Many times people who come to me who are considered to be the crazy one in the family are just having a lot of feelings and are showing them outwardly. They might also feel crazy because of something that has happened to them like the spiritual experience above.
Basically the differences between someone who is having a spiritual experience and someone who is mentally ill are as follows:· A mystic, someone who has experienced God, is humbled by the experience.· This person can tell you about their experience over and over again. The story won’t change much as they tell you. This is called having a good ego and inner strength to explain the experience.· The person has/had a “life” before the experience, which in psychological terms is called “good pre-episode functioning”.· Mostly in telling you about spiritual experiences, the person describes something visual. (They can hear also but the preponderance of what my clients have described have been visual experiences.)· The spiritual experience usually gives an answer to the person having it.
In Tara’s case, it helped her handle that crisis of being burned and other rough periods in her life knowing that her angels were there watching out for her.
The differences in mental illness, the main forms which are schizophrenia, paranoia and mania are:· Usually someone who is mentally ill is hallucinating.· The person is grandiose or inflated in bragging about what they are hearing or seeing. (Statistically mentally ill people usually hear voices or what they are describing.
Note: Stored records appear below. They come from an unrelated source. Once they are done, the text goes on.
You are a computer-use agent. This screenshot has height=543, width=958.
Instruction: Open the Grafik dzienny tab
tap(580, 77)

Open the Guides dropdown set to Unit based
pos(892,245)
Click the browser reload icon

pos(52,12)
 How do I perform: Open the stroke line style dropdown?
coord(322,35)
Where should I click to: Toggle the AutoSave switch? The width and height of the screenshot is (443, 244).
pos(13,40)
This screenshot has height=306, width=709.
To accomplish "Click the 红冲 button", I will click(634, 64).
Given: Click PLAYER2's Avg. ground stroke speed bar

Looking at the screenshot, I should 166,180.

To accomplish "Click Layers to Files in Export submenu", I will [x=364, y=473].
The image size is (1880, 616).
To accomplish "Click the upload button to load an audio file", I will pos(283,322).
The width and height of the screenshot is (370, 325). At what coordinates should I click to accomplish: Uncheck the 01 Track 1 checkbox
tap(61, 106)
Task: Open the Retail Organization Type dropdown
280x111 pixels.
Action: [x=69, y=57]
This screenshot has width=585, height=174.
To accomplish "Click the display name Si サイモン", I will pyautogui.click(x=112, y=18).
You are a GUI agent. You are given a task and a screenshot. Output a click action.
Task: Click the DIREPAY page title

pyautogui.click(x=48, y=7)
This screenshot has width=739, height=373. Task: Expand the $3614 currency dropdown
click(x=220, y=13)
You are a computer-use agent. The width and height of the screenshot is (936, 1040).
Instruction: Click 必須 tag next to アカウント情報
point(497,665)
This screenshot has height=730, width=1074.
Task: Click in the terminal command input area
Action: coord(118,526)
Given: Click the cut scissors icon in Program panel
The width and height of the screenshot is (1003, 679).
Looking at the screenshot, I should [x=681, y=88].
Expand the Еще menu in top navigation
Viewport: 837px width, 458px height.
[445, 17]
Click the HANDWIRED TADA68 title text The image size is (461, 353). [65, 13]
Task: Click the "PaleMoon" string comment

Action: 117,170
They can see things but don’t usually.) They are not humbled by what they are describing.· The person cannot repeat the same story coherently.· They have not had good pre-episode functioning.· They cannot move out of the hallucinatory state they are in unless they are medicated.Also, it’s important to note that someone who is mentally ill could also be having a spiritual experience. It would take a team of professionals who understand both dynamics of psychotic and spiritual experiences to determine a treatment plan for this person.
Only 35% of the Mental Health Professionals who were researched during Dr. Herricks' survey stated they were able to recognize the difference between spiritual and psychotic experiences. The low percentage shows that more training is needed in the area of recognizing the above differences.I have had clients often tell me that before they came to see me neither doctors, ministers or priests have not been able to help them understand these spiritual experiences. I believe that understanding and becoming educated regarding these vast ranges of experiences will be a movement for many professionals in the near future.